GIVEN ENTRIES ▸

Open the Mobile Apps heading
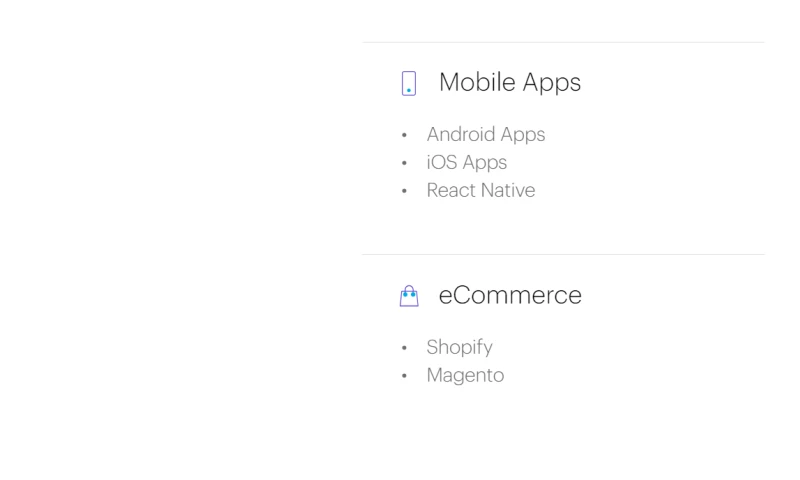This screenshot has height=480, width=800. pos(509,83)
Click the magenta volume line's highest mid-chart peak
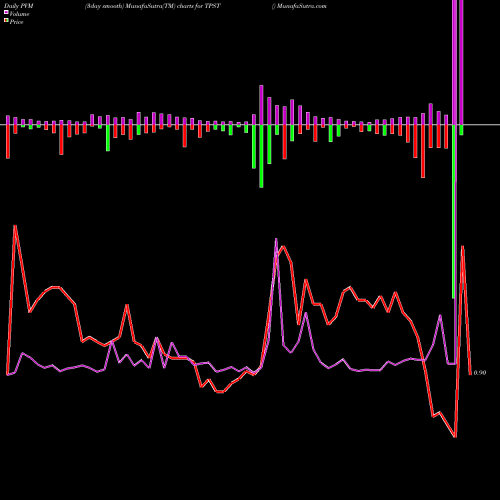 (x=276, y=239)
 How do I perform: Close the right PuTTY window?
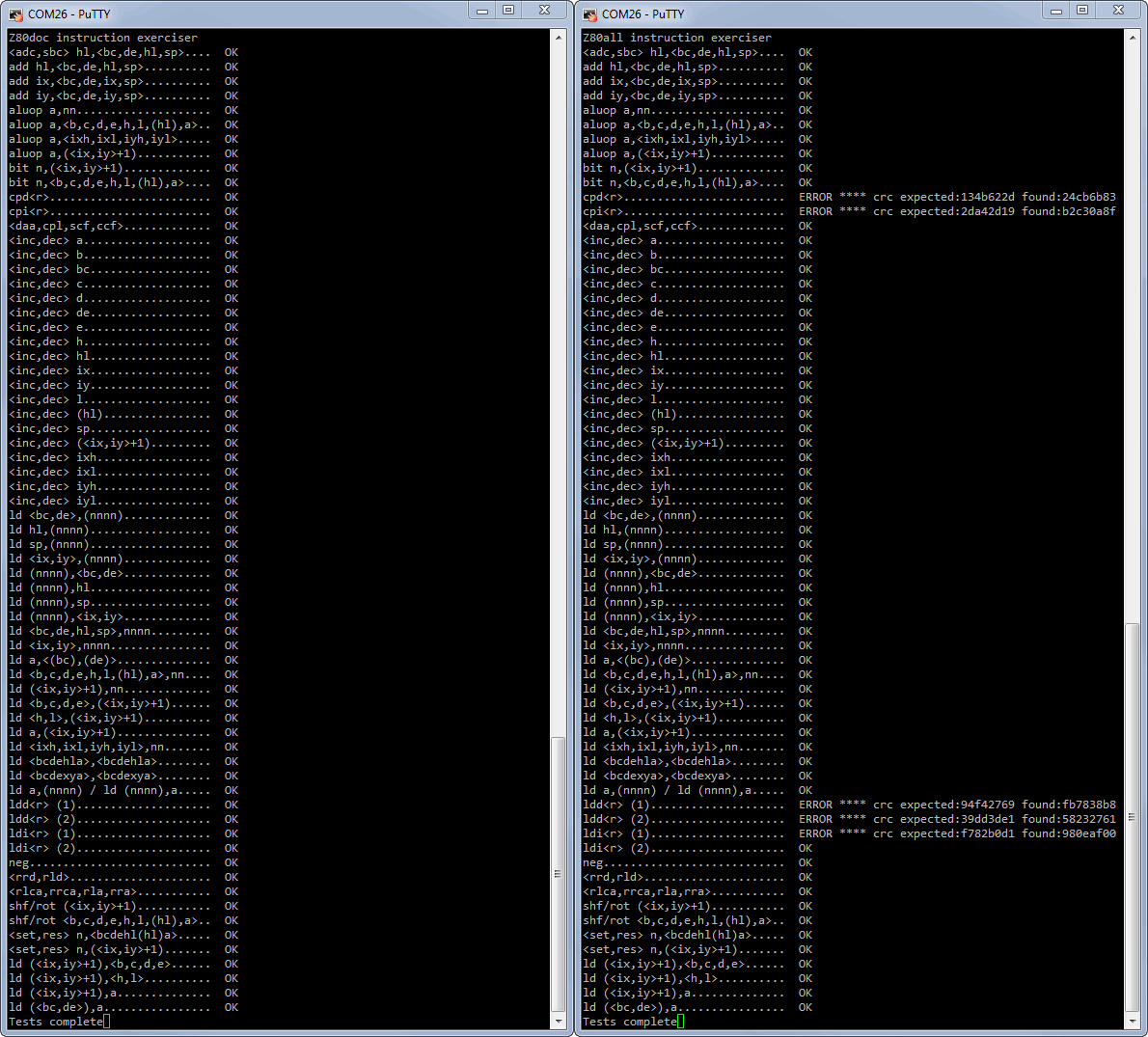click(x=1118, y=10)
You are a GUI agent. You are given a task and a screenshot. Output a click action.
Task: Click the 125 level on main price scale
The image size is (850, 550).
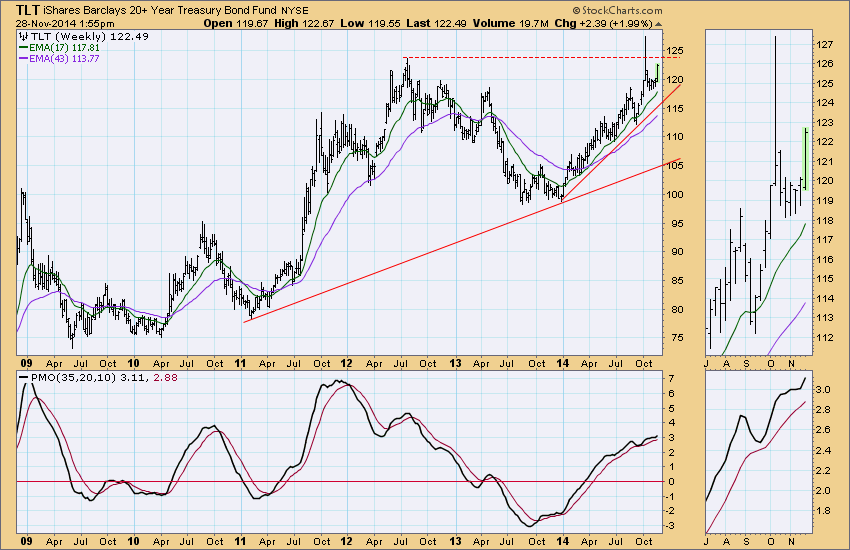tap(676, 51)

WORK REQUEST ▸ Make a verbatim copy of all the entries and strip out the pictures.

OUTPUT ▸
Open the Mobile Apps heading
This screenshot has height=480, width=800. pos(509,83)
Click the magenta volume line's highest mid-chart peak
 (x=276, y=239)
 How do I perform: Close the right PuTTY window?
click(x=1118, y=10)
You are a GUI agent. You are given a task and a screenshot. Output a click action.
Task: Click the 125 level on main price scale
The image size is (850, 550).
tap(676, 51)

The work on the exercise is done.